**Task brief**
Every entry below should be printed again exactly as it reads.

**Supplied material**
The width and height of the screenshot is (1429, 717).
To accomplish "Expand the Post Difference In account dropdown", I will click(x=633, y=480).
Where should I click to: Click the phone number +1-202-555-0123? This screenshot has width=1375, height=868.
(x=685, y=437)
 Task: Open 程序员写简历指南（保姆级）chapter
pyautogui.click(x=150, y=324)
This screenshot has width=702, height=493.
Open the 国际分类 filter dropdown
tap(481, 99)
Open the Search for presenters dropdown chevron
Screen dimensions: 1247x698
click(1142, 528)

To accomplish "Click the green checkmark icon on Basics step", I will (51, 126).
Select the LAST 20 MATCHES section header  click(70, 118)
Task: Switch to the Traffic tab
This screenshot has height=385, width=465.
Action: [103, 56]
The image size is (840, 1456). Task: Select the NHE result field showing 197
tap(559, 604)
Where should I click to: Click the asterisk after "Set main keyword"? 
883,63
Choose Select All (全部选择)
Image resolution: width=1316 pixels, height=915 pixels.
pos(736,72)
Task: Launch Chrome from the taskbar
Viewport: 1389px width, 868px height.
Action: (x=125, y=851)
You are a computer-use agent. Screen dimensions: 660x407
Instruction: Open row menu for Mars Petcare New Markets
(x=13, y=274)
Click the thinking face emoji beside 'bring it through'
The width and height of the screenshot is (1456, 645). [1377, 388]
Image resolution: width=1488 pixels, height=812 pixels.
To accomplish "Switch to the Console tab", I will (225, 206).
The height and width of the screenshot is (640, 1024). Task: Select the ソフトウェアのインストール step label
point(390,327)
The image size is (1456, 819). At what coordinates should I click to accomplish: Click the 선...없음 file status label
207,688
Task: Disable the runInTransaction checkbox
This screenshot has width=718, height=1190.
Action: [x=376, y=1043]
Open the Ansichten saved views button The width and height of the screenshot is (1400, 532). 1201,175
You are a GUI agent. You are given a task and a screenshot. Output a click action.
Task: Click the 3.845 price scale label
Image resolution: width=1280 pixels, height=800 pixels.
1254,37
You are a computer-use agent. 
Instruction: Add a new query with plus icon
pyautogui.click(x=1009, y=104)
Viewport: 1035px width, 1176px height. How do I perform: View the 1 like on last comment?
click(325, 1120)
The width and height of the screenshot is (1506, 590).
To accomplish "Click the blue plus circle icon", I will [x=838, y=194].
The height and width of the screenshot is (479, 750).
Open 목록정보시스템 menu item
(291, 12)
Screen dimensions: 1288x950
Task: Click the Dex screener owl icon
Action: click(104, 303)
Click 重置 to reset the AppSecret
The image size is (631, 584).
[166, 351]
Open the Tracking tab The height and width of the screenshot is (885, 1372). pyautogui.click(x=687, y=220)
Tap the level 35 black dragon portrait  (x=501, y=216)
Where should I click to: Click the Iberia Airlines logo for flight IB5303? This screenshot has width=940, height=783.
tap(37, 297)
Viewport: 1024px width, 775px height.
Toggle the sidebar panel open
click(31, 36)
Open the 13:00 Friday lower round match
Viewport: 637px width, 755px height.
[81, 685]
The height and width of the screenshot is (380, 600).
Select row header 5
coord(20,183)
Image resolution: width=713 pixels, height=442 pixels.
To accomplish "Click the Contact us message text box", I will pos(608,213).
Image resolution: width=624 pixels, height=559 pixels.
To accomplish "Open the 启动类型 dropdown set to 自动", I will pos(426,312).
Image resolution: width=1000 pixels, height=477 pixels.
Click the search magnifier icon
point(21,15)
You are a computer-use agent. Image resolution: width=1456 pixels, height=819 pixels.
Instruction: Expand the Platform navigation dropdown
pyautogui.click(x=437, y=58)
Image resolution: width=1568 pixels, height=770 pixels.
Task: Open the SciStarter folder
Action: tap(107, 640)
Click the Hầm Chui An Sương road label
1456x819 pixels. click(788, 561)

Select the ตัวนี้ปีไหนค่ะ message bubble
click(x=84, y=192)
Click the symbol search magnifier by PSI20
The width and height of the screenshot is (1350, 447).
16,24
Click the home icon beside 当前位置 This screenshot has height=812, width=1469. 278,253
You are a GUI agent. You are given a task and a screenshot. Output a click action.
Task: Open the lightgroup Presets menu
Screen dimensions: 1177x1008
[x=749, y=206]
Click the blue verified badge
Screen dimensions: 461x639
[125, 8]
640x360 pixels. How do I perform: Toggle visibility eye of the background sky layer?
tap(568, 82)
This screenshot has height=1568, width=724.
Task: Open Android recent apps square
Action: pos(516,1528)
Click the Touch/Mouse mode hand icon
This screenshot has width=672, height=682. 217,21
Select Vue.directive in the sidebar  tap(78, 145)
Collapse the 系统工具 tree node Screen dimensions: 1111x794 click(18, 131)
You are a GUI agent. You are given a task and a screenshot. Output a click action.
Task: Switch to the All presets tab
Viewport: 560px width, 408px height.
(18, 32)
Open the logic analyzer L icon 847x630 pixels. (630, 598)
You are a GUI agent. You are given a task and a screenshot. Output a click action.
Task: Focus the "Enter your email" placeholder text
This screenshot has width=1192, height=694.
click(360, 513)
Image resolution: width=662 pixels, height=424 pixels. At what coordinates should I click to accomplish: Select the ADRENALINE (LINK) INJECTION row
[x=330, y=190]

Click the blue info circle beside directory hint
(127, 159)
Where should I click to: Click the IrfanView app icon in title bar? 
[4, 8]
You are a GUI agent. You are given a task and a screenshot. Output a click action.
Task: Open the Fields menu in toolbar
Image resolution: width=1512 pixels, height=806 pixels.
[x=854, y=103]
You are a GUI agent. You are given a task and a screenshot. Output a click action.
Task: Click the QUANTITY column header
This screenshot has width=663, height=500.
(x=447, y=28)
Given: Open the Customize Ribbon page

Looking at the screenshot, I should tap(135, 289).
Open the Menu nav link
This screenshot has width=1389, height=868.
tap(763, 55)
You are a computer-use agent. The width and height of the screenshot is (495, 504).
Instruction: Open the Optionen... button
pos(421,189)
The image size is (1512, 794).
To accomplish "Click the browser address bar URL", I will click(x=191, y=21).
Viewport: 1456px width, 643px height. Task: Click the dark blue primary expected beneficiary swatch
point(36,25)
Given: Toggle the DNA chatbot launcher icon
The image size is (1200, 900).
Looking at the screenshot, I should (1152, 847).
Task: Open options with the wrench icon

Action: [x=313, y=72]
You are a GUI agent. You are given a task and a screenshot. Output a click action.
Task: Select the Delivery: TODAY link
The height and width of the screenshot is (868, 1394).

**Answer box**
The width and height of the screenshot is (1429, 717).
To accomplish "Expand the Post Difference In account dropdown", I will click(x=633, y=480).
Where should I click to: Click the phone number +1-202-555-0123? This screenshot has width=1375, height=868.
(x=685, y=437)
 Task: Open 程序员写简历指南（保姆级）chapter
pyautogui.click(x=150, y=324)
This screenshot has width=702, height=493.
Open the 国际分类 filter dropdown
tap(481, 99)
Open the Search for presenters dropdown chevron
Screen dimensions: 1247x698
click(1142, 528)

To accomplish "Click the green checkmark icon on Basics step", I will (51, 126).
Select the LAST 20 MATCHES section header  click(70, 118)
Task: Switch to the Traffic tab
This screenshot has height=385, width=465.
Action: [103, 56]
The image size is (840, 1456). Task: Select the NHE result field showing 197
tap(559, 604)
Where should I click to: Click the asterisk after "Set main keyword"? 
883,63
Choose Select All (全部选择)
Image resolution: width=1316 pixels, height=915 pixels.
pos(736,72)
Task: Launch Chrome from the taskbar
Viewport: 1389px width, 868px height.
Action: (x=125, y=851)
You are a computer-use agent. Screen dimensions: 660x407
Instruction: Open row menu for Mars Petcare New Markets
(x=13, y=274)
Click the thinking face emoji beside 'bring it through'
The width and height of the screenshot is (1456, 645). [1377, 388]
Image resolution: width=1488 pixels, height=812 pixels.
To accomplish "Switch to the Console tab", I will (225, 206).
The height and width of the screenshot is (640, 1024). Task: Select the ソフトウェアのインストール step label
point(390,327)
The image size is (1456, 819). At what coordinates should I click to accomplish: Click the 선...없음 file status label
207,688
Task: Disable the runInTransaction checkbox
This screenshot has width=718, height=1190.
Action: [x=376, y=1043]
Open the Ansichten saved views button The width and height of the screenshot is (1400, 532). 1201,175
You are a GUI agent. You are given a task and a screenshot. Output a click action.
Task: Click the 3.845 price scale label
Image resolution: width=1280 pixels, height=800 pixels.
1254,37
You are a computer-use agent. 
Instruction: Add a new query with plus icon
pyautogui.click(x=1009, y=104)
Viewport: 1035px width, 1176px height. How do I perform: View the 1 like on last comment?
click(325, 1120)
The width and height of the screenshot is (1506, 590).
To accomplish "Click the blue plus circle icon", I will [x=838, y=194].
The height and width of the screenshot is (479, 750).
Open 목록정보시스템 menu item
(291, 12)
Screen dimensions: 1288x950
Task: Click the Dex screener owl icon
Action: click(104, 303)
Click 重置 to reset the AppSecret
The image size is (631, 584).
[166, 351]
Open the Tracking tab The height and width of the screenshot is (885, 1372). pyautogui.click(x=687, y=220)
Tap the level 35 black dragon portrait  (x=501, y=216)
Where should I click to: Click the Iberia Airlines logo for flight IB5303? This screenshot has width=940, height=783.
tap(37, 297)
Viewport: 1024px width, 775px height.
Toggle the sidebar panel open
click(31, 36)
Open the 13:00 Friday lower round match
Viewport: 637px width, 755px height.
[81, 685]
The height and width of the screenshot is (380, 600).
Select row header 5
coord(20,183)
Image resolution: width=713 pixels, height=442 pixels.
To accomplish "Click the Contact us message text box", I will pos(608,213).
Image resolution: width=624 pixels, height=559 pixels.
To accomplish "Open the 启动类型 dropdown set to 自动", I will pos(426,312).
Image resolution: width=1000 pixels, height=477 pixels.
Click the search magnifier icon
point(21,15)
You are a computer-use agent. Image resolution: width=1456 pixels, height=819 pixels.
Instruction: Expand the Platform navigation dropdown
pyautogui.click(x=437, y=58)
Image resolution: width=1568 pixels, height=770 pixels.
Task: Open the SciStarter folder
Action: tap(107, 640)
Click the Hầm Chui An Sương road label
1456x819 pixels. click(788, 561)

Select the ตัวนี้ปีไหนค่ะ message bubble
click(x=84, y=192)
Click the symbol search magnifier by PSI20
The width and height of the screenshot is (1350, 447).
16,24
Click the home icon beside 当前位置 This screenshot has height=812, width=1469. 278,253
You are a GUI agent. You are given a task and a screenshot. Output a click action.
Task: Open the lightgroup Presets menu
Screen dimensions: 1177x1008
[x=749, y=206]
Click the blue verified badge
Screen dimensions: 461x639
[125, 8]
640x360 pixels. How do I perform: Toggle visibility eye of the background sky layer?
tap(568, 82)
This screenshot has height=1568, width=724.
Task: Open Android recent apps square
Action: pos(516,1528)
Click the Touch/Mouse mode hand icon
This screenshot has width=672, height=682. 217,21
Select Vue.directive in the sidebar  tap(78, 145)
Collapse the 系统工具 tree node Screen dimensions: 1111x794 click(18, 131)
You are a GUI agent. You are given a task and a screenshot. Output a click action.
Task: Switch to the All presets tab
Viewport: 560px width, 408px height.
(18, 32)
Open the logic analyzer L icon 847x630 pixels. (630, 598)
You are a GUI agent. You are given a task and a screenshot. Output a click action.
Task: Focus the "Enter your email" placeholder text
This screenshot has width=1192, height=694.
click(360, 513)
Image resolution: width=662 pixels, height=424 pixels. At what coordinates should I click to accomplish: Select the ADRENALINE (LINK) INJECTION row
[x=330, y=190]

Click the blue info circle beside directory hint
(127, 159)
Where should I click to: Click the IrfanView app icon in title bar? 
[4, 8]
You are a GUI agent. You are given a task and a screenshot. Output a click action.
Task: Open the Fields menu in toolbar
Image resolution: width=1512 pixels, height=806 pixels.
[x=854, y=103]
You are a GUI agent. You are given a task and a screenshot. Output a click action.
Task: Click the QUANTITY column header
This screenshot has width=663, height=500.
(x=447, y=28)
Given: Open the Customize Ribbon page

Looking at the screenshot, I should tap(135, 289).
Open the Menu nav link
This screenshot has width=1389, height=868.
tap(763, 55)
You are a computer-use agent. The width and height of the screenshot is (495, 504).
Instruction: Open the Optionen... button
pos(421,189)
The image size is (1512, 794).
To accomplish "Click the browser address bar URL", I will click(x=191, y=21).
Viewport: 1456px width, 643px height. Task: Click the dark blue primary expected beneficiary swatch
point(36,25)
Given: Toggle the DNA chatbot launcher icon
The image size is (1200, 900).
Looking at the screenshot, I should (1152, 847).
Task: Open options with the wrench icon

Action: [x=313, y=72]
You are a GUI agent. You are given a task and a screenshot. Output a click action.
Task: Select the Delivery: TODAY link
The height and width of the screenshot is (868, 1394).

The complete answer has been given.